Hardships, Early Withdrawals and Loans

 

Generally, a retirement plan can distribute benefits only when certain events occur. Your summary plan description should clearly state when a distribution can be made. The plan document and summary description must also state whether the plan allows hardship distributions, early withdrawals or loans from your plan account.

Hardship distributions

A hardship distribution is a withdrawal from a participant’s elective deferral account made because of an immediate and heavy financial need, and limited to the amount necessary to satisfy that financial need. The money is taxed to the participant and is not paid back to the borrower’s account.

Early withdrawals

A plan distribution before you turn 65 (or the plan’s normal retirement age, if earlier) may result in an additional income tax of 10% of the amount of the withdrawal.

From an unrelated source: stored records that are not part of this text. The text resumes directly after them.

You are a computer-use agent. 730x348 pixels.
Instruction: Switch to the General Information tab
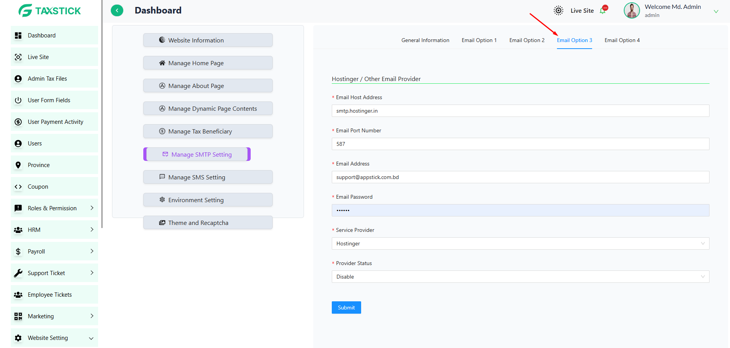(425, 40)
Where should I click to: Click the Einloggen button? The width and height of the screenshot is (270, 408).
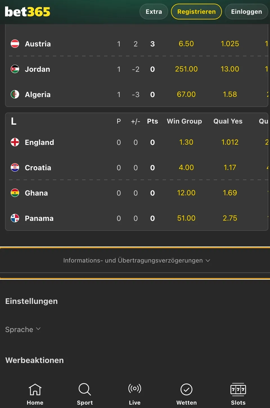pos(246,12)
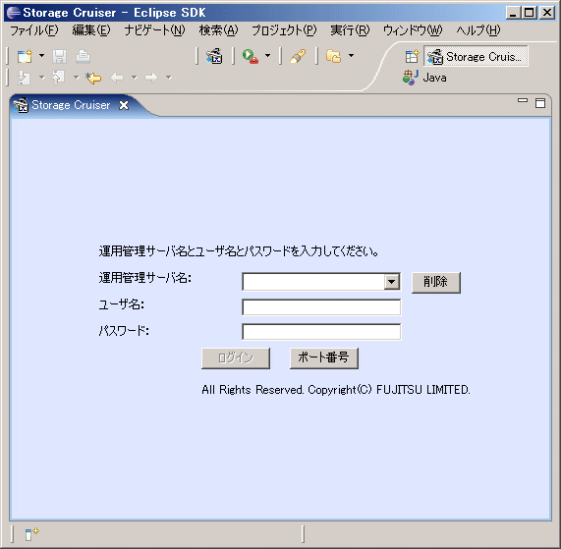Screen dimensions: 561x549
Task: Click the ユーザ名 input field
Action: 321,307
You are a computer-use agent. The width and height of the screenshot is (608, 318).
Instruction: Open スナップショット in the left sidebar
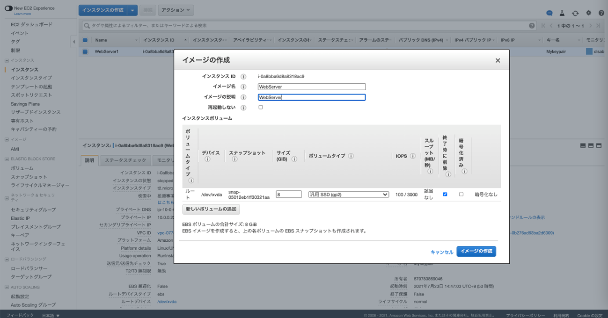coord(29,177)
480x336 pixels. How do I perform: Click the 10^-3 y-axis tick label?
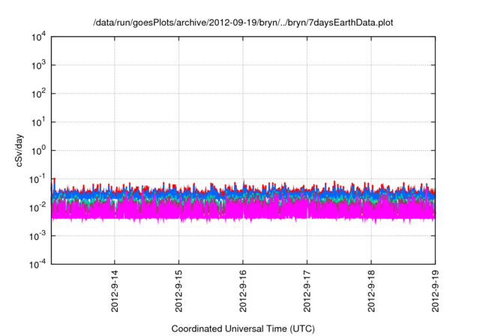click(x=38, y=236)
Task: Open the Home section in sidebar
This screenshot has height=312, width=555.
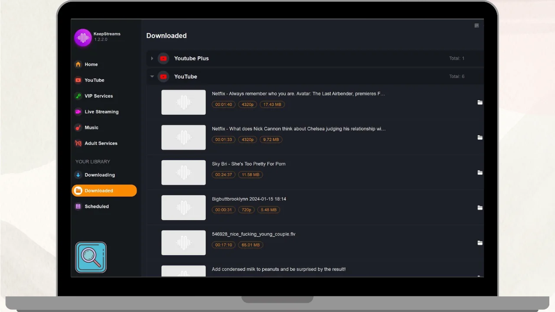Action: tap(91, 65)
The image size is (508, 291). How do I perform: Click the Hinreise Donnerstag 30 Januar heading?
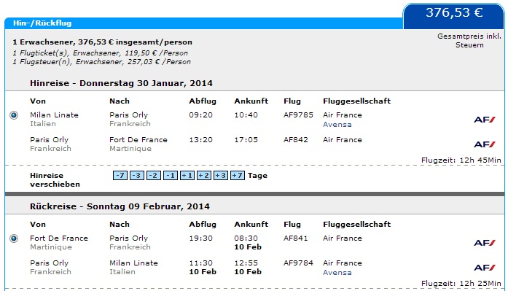121,83
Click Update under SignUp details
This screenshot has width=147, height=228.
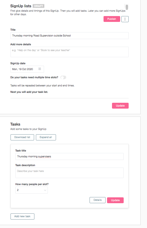120,106
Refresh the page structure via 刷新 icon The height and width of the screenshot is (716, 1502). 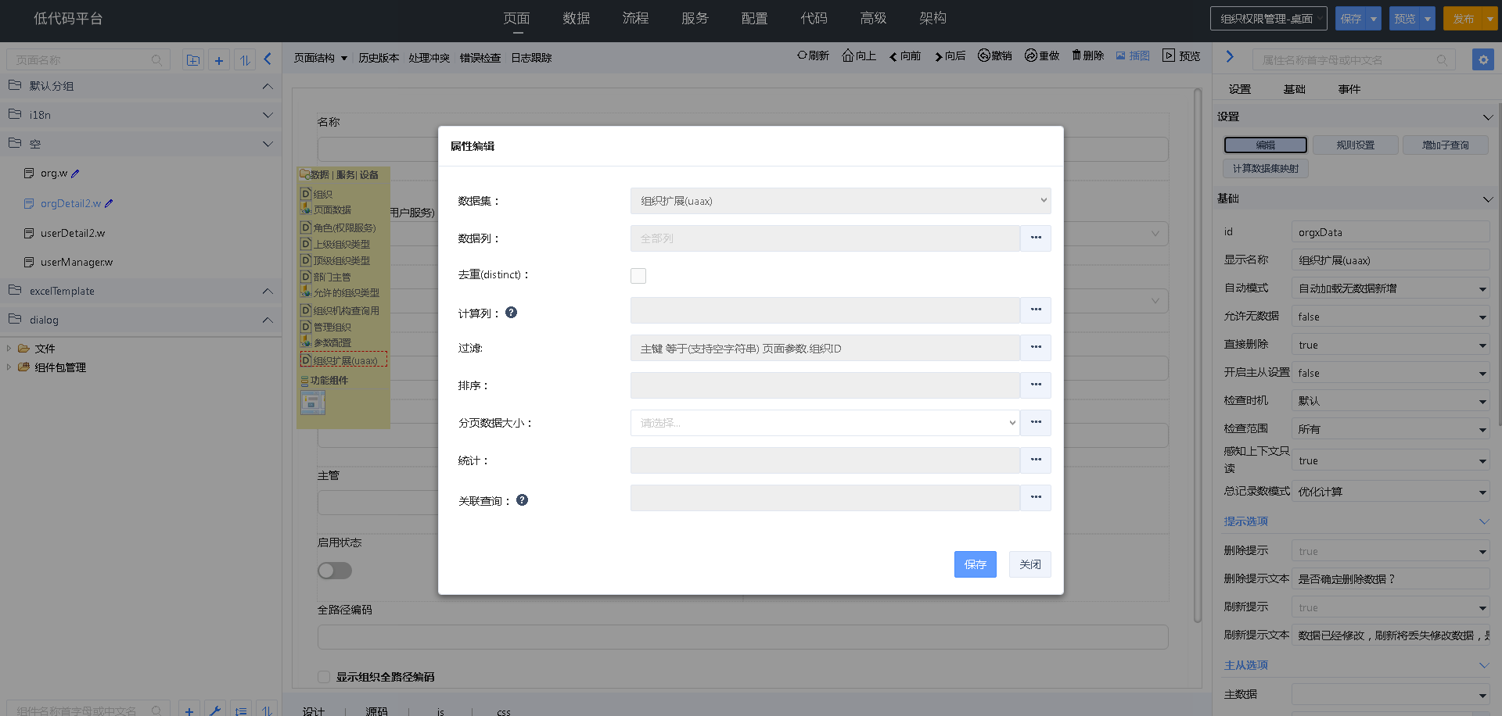[813, 55]
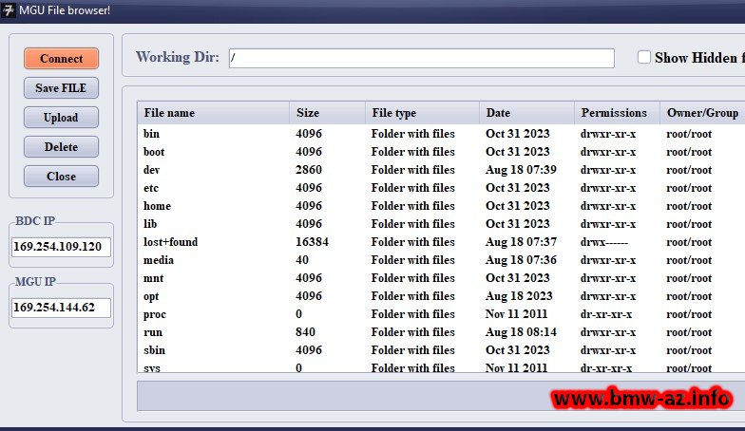Click the Save FILE button
The height and width of the screenshot is (431, 745).
[61, 88]
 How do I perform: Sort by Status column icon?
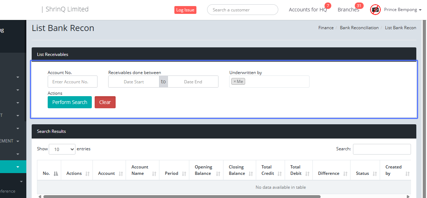(x=375, y=173)
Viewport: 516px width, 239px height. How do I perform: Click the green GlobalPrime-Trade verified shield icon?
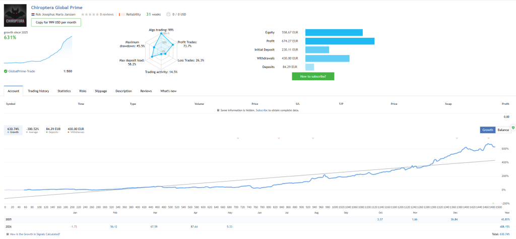pos(6,71)
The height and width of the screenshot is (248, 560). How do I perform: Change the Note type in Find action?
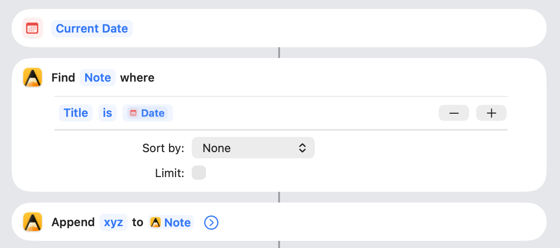98,78
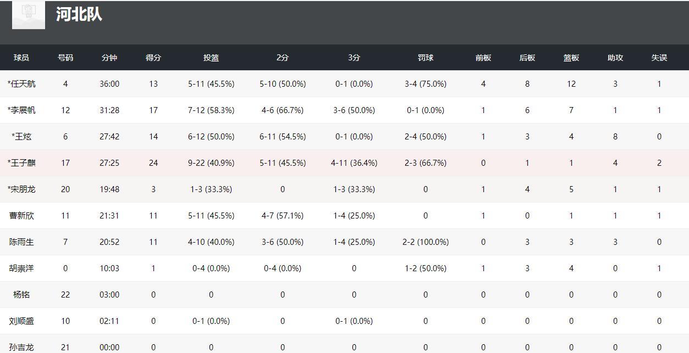Click the 分钟 column header
This screenshot has width=689, height=353.
[109, 58]
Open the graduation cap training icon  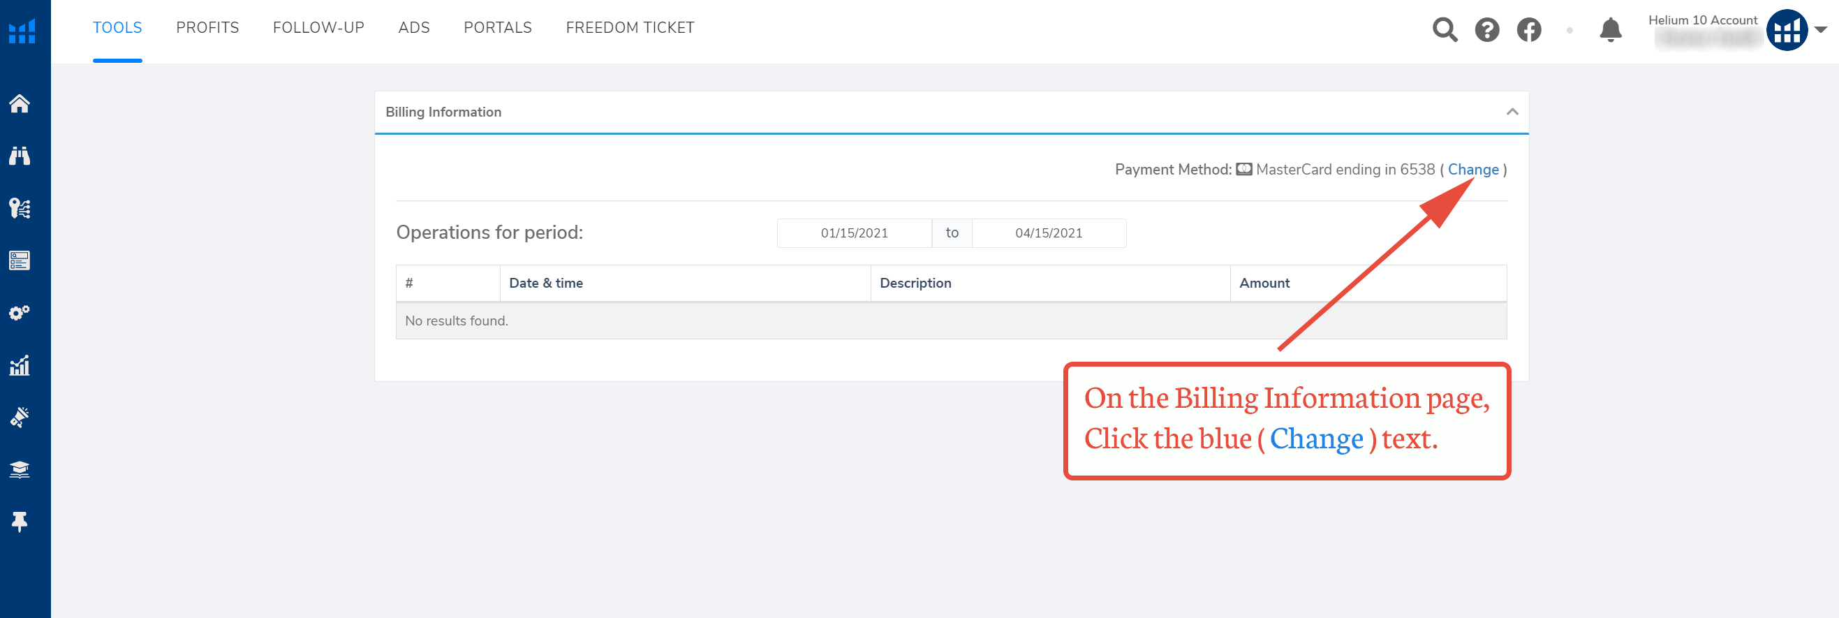pos(19,470)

IRA withdrawals are considered early before you reach age 59½, unless you qualify for another exception to the tax.

Loans

A retirement plan loan must be paid back to the borrower’s retirement account under the plan. The money is not taxed if loan meets the rules and the repayment schedule is followed. A plan sponsor is not required to include loan provisions in its plan. Profit-sharing, money purchase, 401(k), 403(b) and 457(b) plans may offer loans. Plans based on IRAs (SEP, SIMPLE IRA) do not offer loans. To determine if a plan offers loans, check with the plan sponsor or the Summary Plan Description.

SEP and SIMPLE IRA plans

IRAs and IRA-based plans (SEP, SIMPLE IRA and SARSEP plans) cannot offer participant loans. A loan from an IRA or IRA-based plan would result in a prohibited transaction.

These plans use IRAs to hold participants’ retirement savings. You can withdraw money from your IRA at any time. However, a 10% additional tax generally applies if you withdraw IRA or retirement plan assets before you reach age 59½, unless you qualify for another exception to the tax.